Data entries
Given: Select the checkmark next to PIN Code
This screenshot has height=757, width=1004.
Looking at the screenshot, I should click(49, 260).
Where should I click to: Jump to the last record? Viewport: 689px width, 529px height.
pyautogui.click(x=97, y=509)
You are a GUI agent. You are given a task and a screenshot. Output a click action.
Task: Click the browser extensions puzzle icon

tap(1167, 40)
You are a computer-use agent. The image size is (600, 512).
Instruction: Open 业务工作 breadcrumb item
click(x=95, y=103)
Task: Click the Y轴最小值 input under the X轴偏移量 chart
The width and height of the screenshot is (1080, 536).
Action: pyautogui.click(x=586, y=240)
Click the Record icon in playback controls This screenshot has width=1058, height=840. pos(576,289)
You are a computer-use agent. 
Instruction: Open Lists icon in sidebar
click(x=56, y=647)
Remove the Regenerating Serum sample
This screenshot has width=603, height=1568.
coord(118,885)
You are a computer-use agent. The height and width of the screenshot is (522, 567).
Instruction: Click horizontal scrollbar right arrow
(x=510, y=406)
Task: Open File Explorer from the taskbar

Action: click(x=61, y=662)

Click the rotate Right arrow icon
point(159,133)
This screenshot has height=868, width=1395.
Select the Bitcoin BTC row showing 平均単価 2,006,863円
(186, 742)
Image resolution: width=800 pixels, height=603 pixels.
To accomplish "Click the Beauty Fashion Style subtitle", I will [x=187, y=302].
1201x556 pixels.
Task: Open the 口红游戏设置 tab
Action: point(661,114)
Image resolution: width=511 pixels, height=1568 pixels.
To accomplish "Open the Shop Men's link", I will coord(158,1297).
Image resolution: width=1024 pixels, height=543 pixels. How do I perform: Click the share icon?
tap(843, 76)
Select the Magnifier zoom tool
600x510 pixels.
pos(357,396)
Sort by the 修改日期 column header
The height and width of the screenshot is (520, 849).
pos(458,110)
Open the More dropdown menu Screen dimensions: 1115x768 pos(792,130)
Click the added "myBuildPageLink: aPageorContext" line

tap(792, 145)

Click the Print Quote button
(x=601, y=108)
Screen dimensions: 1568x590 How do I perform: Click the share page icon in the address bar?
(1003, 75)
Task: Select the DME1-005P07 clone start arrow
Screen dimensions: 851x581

EXERCISE PROMPT: Output all of the data without altering a single line.

WRITTEN SOLUTION:
Given: Select the checkmark next to PIN Code
This screenshot has height=757, width=1004.
Looking at the screenshot, I should click(49, 260).
Where should I click to: Jump to the last record? Viewport: 689px width, 529px height.
pyautogui.click(x=97, y=509)
You are a GUI agent. You are given a task and a screenshot. Output a click action.
Task: Click the browser extensions puzzle icon

tap(1167, 40)
You are a computer-use agent. The image size is (600, 512).
Instruction: Open 业务工作 breadcrumb item
click(x=95, y=103)
Task: Click the Y轴最小值 input under the X轴偏移量 chart
The width and height of the screenshot is (1080, 536).
Action: pyautogui.click(x=586, y=240)
Click the Record icon in playback controls This screenshot has width=1058, height=840. pos(576,289)
You are a computer-use agent. 
Instruction: Open Lists icon in sidebar
click(x=56, y=647)
Remove the Regenerating Serum sample
This screenshot has width=603, height=1568.
coord(118,885)
You are a computer-use agent. The height and width of the screenshot is (522, 567).
Instruction: Click horizontal scrollbar right arrow
(x=510, y=406)
Task: Open File Explorer from the taskbar

Action: click(x=61, y=662)

Click the rotate Right arrow icon
point(159,133)
This screenshot has height=868, width=1395.
Select the Bitcoin BTC row showing 平均単価 2,006,863円
(186, 742)
Image resolution: width=800 pixels, height=603 pixels.
To accomplish "Click the Beauty Fashion Style subtitle", I will [x=187, y=302].
1201x556 pixels.
Task: Open the 口红游戏设置 tab
Action: point(661,114)
Image resolution: width=511 pixels, height=1568 pixels.
To accomplish "Open the Shop Men's link", I will coord(158,1297).
Image resolution: width=1024 pixels, height=543 pixels. How do I perform: Click the share icon?
tap(843, 76)
Select the Magnifier zoom tool
600x510 pixels.
pos(357,396)
Sort by the 修改日期 column header
The height and width of the screenshot is (520, 849).
pos(458,110)
Open the More dropdown menu Screen dimensions: 1115x768 pos(792,130)
Click the added "myBuildPageLink: aPageorContext" line

tap(792, 145)

Click the Print Quote button
(x=601, y=108)
Screen dimensions: 1568x590 How do I perform: Click the share page icon in the address bar?
(1003, 75)
Task: Select the DME1-005P07 clone start arrow
Screen dimensions: 851x581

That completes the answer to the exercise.